Later in 2000, Mekies joined the newly established company Asiatech, which had taken over Peugeot’s Formula One engine programme. He worked as an engine engineer, contributing to the development of the ten-cylinder V10 Asiatech/AMT power unit used by the Arrows team for the 2001 season. That same year, he took part in testing at the Valencia circuit, where Jos Verstappen and Pedro de la Rosa tested the Asiatech engine in the Arrows AMT A21 chassis.

=== First spell in Formula One (2001–2014) ===
After moving into Formula One, Mekies continued with Asiatech, which supplied engines to the Arrows team in 2001. During that season, he served as an engine race engineer for Enrique Bernoldi. The following year, when Asiatech supplied engines to Minardi, he held the same position for Mark Webber.

When Asiatech announced its closure in 2002, Mekies stayed on with Minardi as a permanent employee. He continued as an engine race engineer in 2003 (working with Justin Wilson) and was later promoted to race engineer, partnering Zsolt Baumgartner in 2004 and Christijan Albers in 2005.

Following Minardi’s takeover and rebranding as Toro Rosso, Mekies remained with the team.
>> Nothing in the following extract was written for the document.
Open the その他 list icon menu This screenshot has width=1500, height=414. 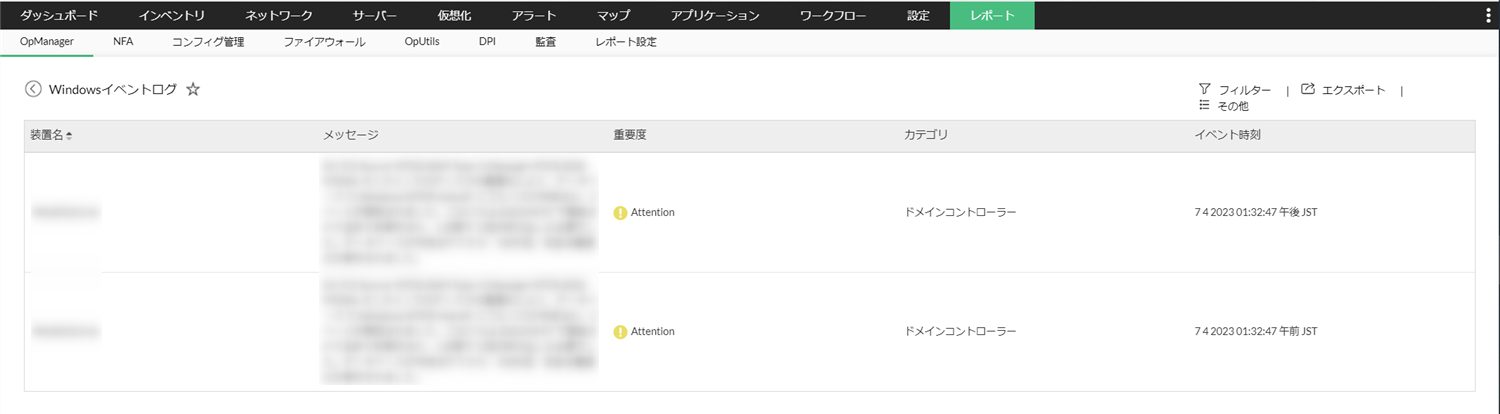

From 2006 to 2012, he served as chief engineer (race and test team), and between 2013 and 2014, he held the position of head of vehicle performance.

=== FIA (2014–2018) ===
In October 2014, Mekies joined the FIA as Safety Director, responsible for safety and medical matters across all FIA championships. His duties also included research, development, and homologation of safety components. In this role, he oversaw the development of safety solutions, homologation processes, medical protocols, circuit design, and cooperation with promoters and event organisers. Within the FIA’s safety department, he was involved in the introduction of the halo system, including its presentation and advocacy within the sport. At the beginning of 2017, he was appointed Deputy Formula One Race Director, assisting Charlie Whiting in managing race weekends and the sporting agenda.

=== Return to Formula One (2018–present) ===
In November 2018, Mekies was confirmed as Sporting Director of Ferrari, a position that had remained vacant since Massimo Rivola’s departure at the end of 2015. He made his first appearance with Ferrari at the 2018 season finale in Abu Dhabi. In 2019, he expanded his responsibilities to lead the Track & Performance department. From 2021, he served as Racing Director, overseeing operations during race weekends, driver strategy, and car performance.

In July 2023, Ferrari announced his departure from the team, with Diego Ioverno taking over his sporting duties. In December 2023, it was confirmed that, following a period of gardening leave, Mekies would assume leadership of the AlphaTauri team (formerly Toro Rosso).

At the start of the 2024 season, Mekies took over as Team Principal of the Visa Cash App RB Formula One Team (formerly Scuderia AlphaTauri), working alongside Chief Executive Officer Peter Bayer on restructuring and redefining the team’s direction as part of Red Bull’s broader Formula One reorganisation.

On 9 July 2025, Mekies was appointed Chief Executive Officer and Team Principal of Red Bull Racing after Christian Horner was dismissed from his position. Mekies thus became the first person since 2005 to take charge of Red Bull’s main Formula One team. His first race in charge was the 2025 Belgian Grand Prix at Spa.